Megaprojects, Digital Platforms, and Productivity: Evidence from the Human Brain Project
Presenter: Ann-Christin Kreyer (MPI)
Discussant: Elisa Gerten (ISTO)
How to build institutions to facilitate large-scale, long-term life science projects? This paper studies the impact of the Human Brain Project (HBP), a 10-year (2013-2023) flagship project funded by the European Union, which offers a valuable setting for institutions that provide long-term infrastructure and grant support to neuroscience, computing, and brain-related medicine. We construct new data that track the individuals involved in the HBP, the timing of active engagement, and research output (e.g., publications).
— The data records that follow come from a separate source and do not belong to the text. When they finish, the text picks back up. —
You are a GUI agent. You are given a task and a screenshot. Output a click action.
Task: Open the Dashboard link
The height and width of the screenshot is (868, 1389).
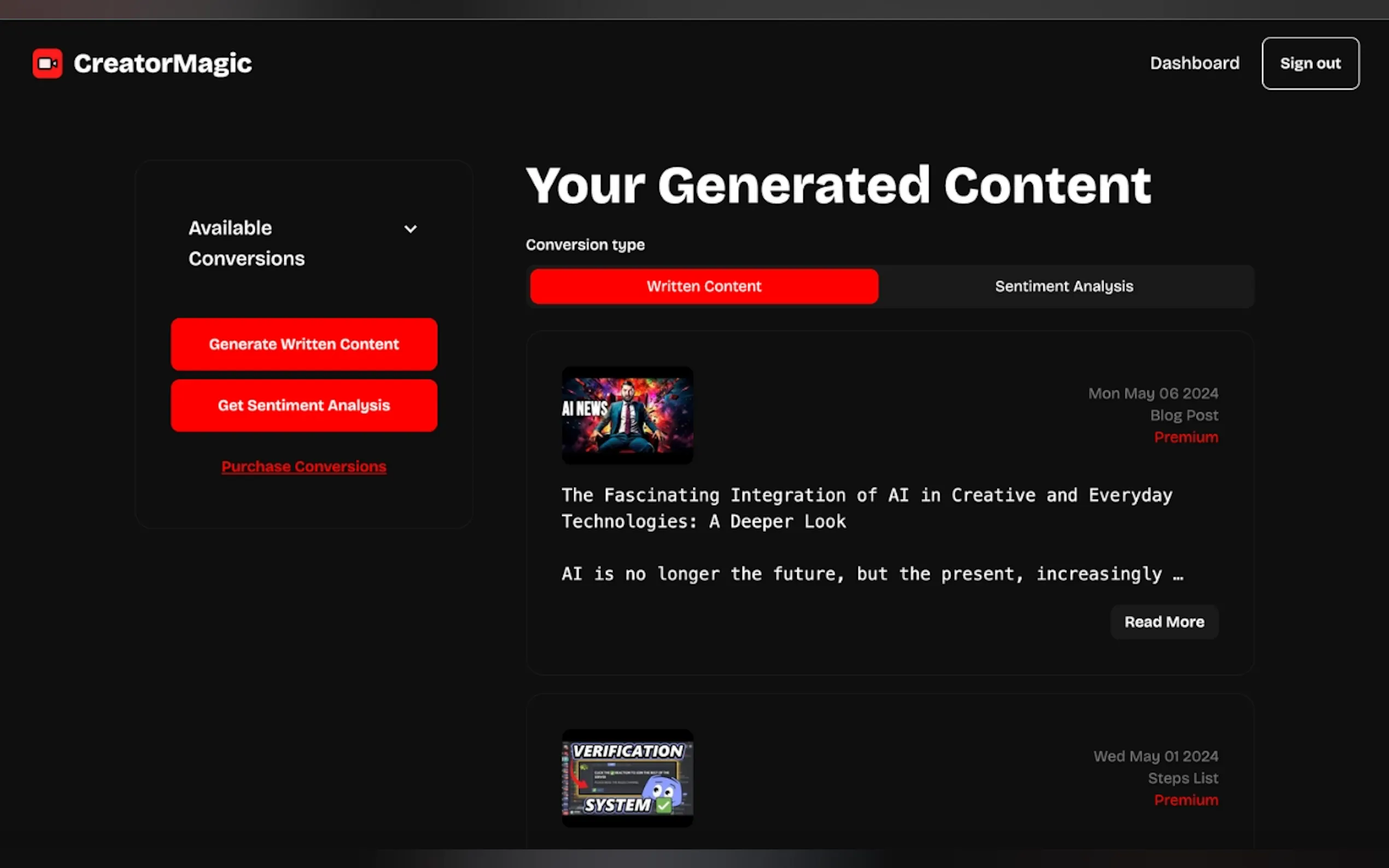1194,63
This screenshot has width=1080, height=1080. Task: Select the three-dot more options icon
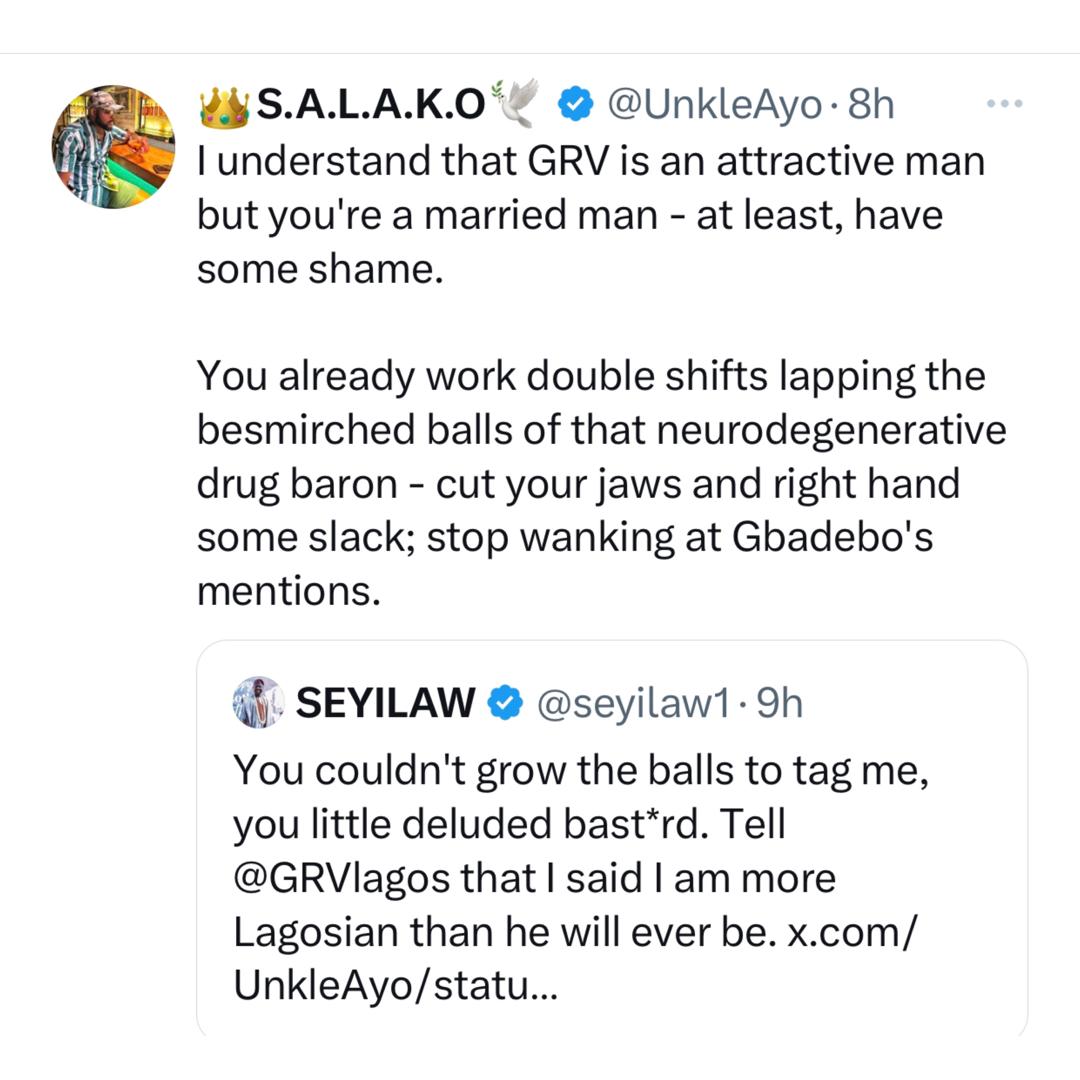pyautogui.click(x=1004, y=102)

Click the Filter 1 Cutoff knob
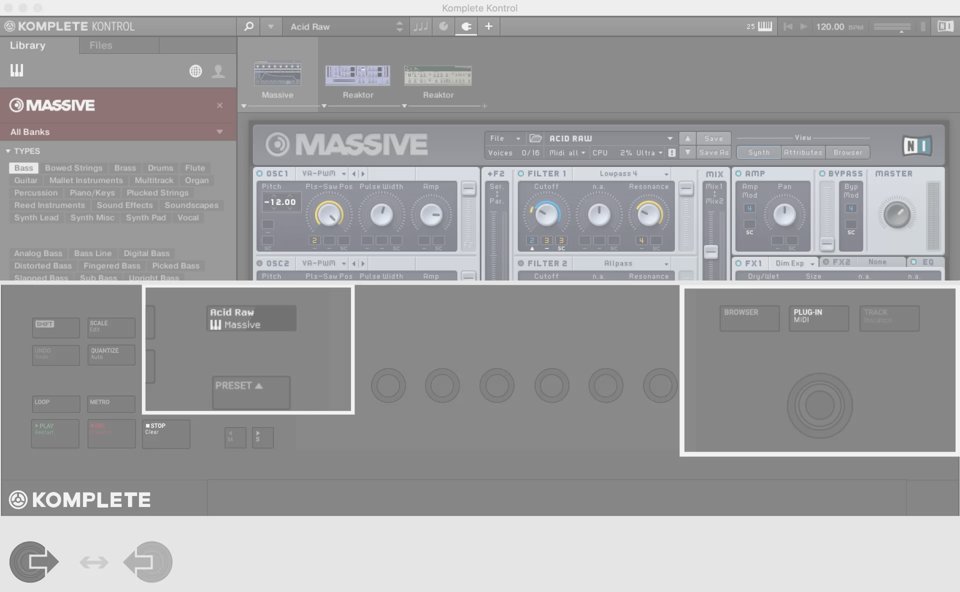pos(546,213)
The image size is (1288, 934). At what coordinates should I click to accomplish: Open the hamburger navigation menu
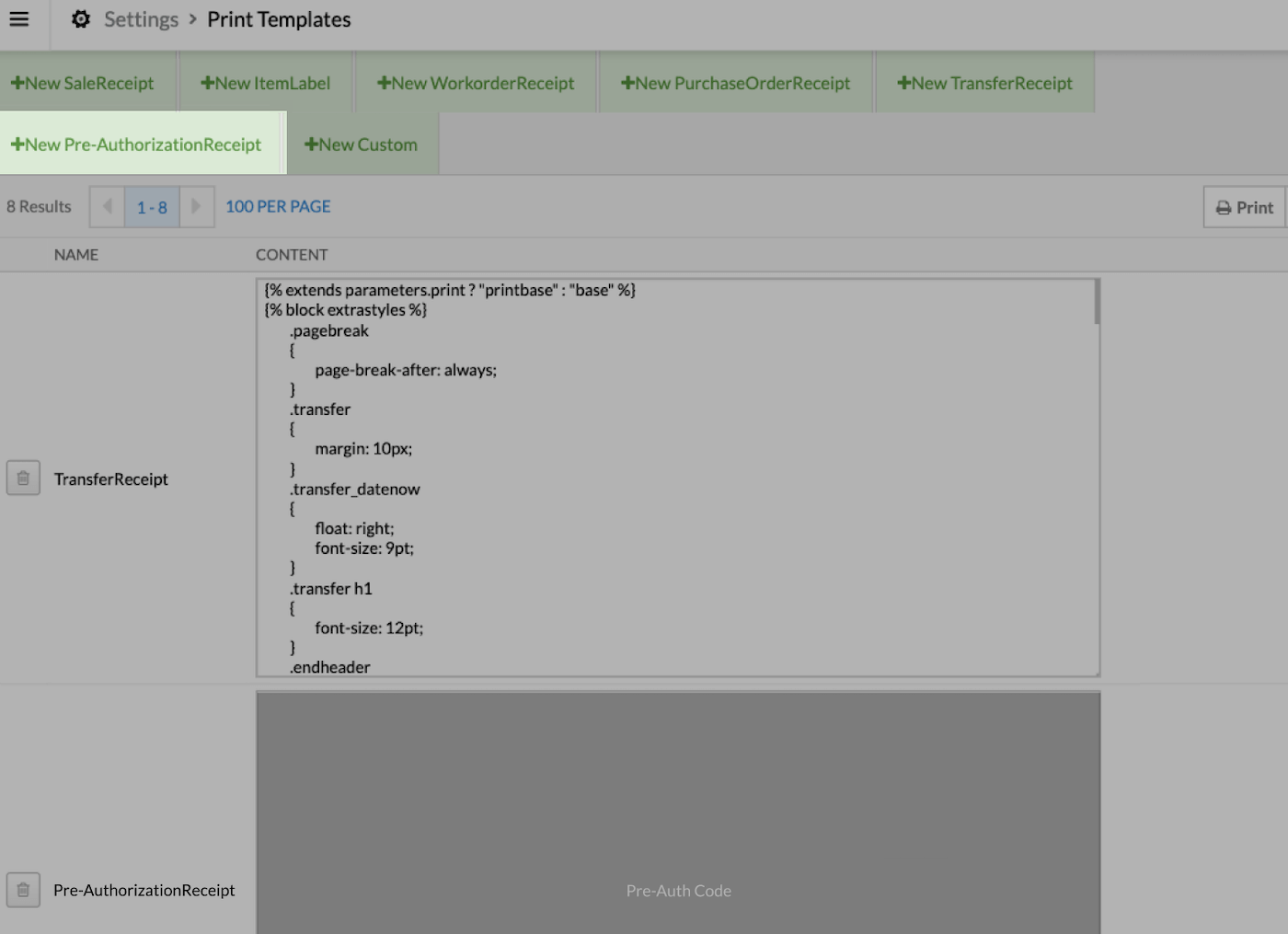(x=19, y=19)
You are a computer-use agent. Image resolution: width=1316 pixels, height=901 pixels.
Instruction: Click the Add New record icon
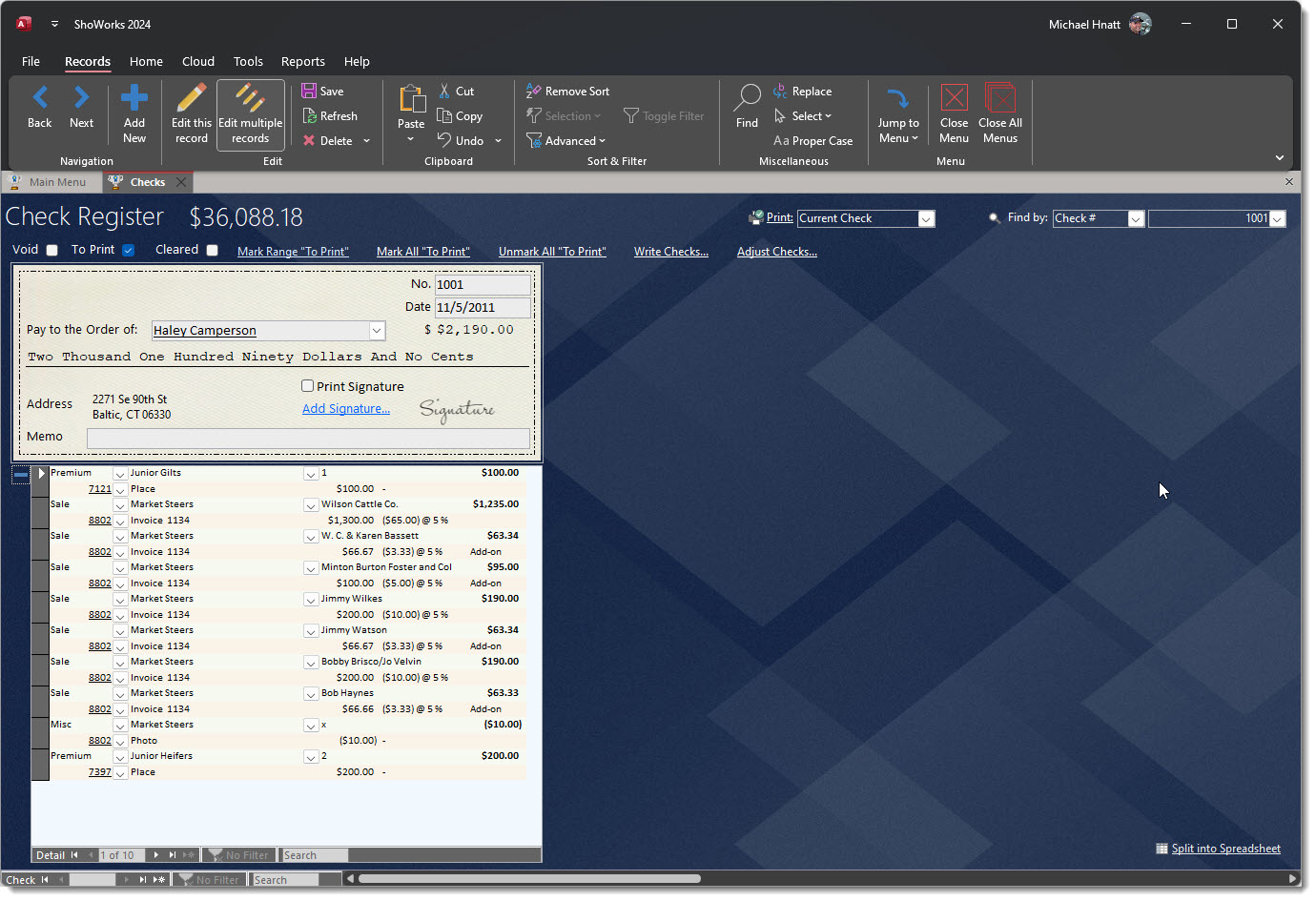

We exploit plausibly exogenous variation based on the phase-relevant resource allocation and individual engagement. We use current methods in the difference-in-difference (DiD) with two-way fixed effects, combined with natural language processing tools (esp. topic classification) to capture the evolution in research topics: fundamental neuroscience, neurotech, AI-robotics, and patient care. We find that the HBP has gained attraction over time, with more individuals actively participating from more geographically diverse bases, particularly junior faculties and graduate students. We find that participation in the HBP leads to increased individual productivity in publications per year, an expanded coauthor network, more citations, and a higher likelihood of publishing in a top neuroscience journal. All topic areas share the increased research productivity and impact, especially in the neurotech topic areas that combine neuroscience and CS/AI. These results are particularly driven by junior scholars (junior faculties and graduate students). The overall patterns are qualitatively similar for the subsample containing female scholars, despite smaller magnitudes and less precision. Scholars based in Germany, Italy, and Belgium demonstrated more pronounced increases in publications per author year for neuroscience and AI researchers. This paper has broad policy implications with new evidence that upstream digital collaborative institution design can help facilitate high-impact interdisciplinary neuroscience research, which is a critical input in discovering new and better treatments for brain diseases.
Suing Upstream or Downstream? A Value Chain Perspective on Defendant Selection in Patent Infringement Suits
Presenter: Adrian Goettfried (TUM)
Discussant: Elisabeth Hofmeister (MPI)
Patent infringement suits may target various parties in the value chain, from the original implementer who translated the patented invention into a technical artifact downward to a commercial user of the final product. We analyze the plaintiff’s selection of “litigation level”, i.e., the level in the value chain on which the defendant is active. We distinguish between “direct litigation”, where the defendant is the original implementer of the patent; and “indirect litigation”, where the defendant is downstream from the original implementer. Drawing on anchoring and transaction cost theory, we hypothesize which factors render bifurcated patent infringement suits more likely. We present empirical findings from a study of 247 patent infringement suits filed at US district courts between 2010 and 2016. 38% of the analyzed patent infringement suits are indirect, with a particularly high prevalence in retail trade (78%) and services (58%; e.g., software or computer services). Indirect suits are relatively rare in manufacturing industries (25%), with electronics being the only exception (51%). In multivariate analysis, we find indirect patent infringement suits to be associated with complex technologies, open standards covered by standard-essential patents, and product patents, supporting three of our hypotheses. We contribute theoretically to research on value capture by suggesting antecedents of direct and indirect patent infringement suits. We discuss policy implications arising from the relative efficiency of the two modes and identify the need for managers to take an end-to-end perspective on IP risks in the value chain.